> What the exercise asks
Lines with "agent" in the records below: say how many there are, and add nothing.

§ §

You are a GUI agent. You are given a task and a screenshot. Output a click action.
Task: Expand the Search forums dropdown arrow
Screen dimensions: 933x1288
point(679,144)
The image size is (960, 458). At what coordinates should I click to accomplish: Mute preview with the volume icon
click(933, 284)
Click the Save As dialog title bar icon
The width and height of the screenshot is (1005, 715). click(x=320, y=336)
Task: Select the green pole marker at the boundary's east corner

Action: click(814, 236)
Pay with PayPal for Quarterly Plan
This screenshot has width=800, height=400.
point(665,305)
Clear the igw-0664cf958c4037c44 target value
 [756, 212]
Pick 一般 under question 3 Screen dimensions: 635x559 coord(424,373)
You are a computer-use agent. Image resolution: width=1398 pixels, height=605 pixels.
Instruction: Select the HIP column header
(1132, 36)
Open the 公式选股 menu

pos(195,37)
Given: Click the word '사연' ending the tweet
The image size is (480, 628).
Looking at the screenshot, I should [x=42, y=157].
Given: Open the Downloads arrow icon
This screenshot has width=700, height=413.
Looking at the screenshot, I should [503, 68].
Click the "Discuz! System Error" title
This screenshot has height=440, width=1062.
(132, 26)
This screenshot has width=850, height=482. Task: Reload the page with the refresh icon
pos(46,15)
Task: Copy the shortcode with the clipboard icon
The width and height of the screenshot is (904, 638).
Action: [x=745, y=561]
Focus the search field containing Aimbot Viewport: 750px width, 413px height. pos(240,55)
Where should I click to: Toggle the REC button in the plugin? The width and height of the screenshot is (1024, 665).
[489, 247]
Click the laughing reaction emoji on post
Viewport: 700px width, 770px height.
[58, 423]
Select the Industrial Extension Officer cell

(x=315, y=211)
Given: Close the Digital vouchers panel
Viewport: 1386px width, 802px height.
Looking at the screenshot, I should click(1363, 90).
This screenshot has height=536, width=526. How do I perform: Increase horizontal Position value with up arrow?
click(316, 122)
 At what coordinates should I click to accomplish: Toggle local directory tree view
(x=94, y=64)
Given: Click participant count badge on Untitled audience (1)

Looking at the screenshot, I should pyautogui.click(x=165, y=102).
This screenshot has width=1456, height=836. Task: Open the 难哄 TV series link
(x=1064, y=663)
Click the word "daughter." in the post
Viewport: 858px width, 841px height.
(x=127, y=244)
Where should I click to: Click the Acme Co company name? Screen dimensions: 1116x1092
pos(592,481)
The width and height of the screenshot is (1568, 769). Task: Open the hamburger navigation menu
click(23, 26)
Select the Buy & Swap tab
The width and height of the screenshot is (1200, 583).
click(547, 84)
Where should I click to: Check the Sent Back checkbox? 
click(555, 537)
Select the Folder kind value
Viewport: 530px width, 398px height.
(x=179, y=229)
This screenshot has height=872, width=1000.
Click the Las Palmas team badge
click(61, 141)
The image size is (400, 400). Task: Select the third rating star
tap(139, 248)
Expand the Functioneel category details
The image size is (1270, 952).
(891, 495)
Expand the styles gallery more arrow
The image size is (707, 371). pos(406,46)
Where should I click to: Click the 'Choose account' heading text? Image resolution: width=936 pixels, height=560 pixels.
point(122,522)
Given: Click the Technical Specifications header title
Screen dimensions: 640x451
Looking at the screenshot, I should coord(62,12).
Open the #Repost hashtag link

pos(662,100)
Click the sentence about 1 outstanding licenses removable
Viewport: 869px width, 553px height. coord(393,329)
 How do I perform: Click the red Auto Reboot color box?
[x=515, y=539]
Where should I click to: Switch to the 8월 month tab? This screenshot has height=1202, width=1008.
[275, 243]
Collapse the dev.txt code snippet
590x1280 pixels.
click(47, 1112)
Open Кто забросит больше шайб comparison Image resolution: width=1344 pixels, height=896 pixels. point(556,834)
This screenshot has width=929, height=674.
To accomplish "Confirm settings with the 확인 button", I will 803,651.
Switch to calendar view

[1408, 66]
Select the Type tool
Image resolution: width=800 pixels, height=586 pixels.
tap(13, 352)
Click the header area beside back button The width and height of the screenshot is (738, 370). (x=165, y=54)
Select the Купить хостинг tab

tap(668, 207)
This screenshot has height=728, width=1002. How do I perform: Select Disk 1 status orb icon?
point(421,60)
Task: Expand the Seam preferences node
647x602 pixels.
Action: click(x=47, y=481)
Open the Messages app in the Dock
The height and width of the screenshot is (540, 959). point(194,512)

§ §

> Response to this exercise
2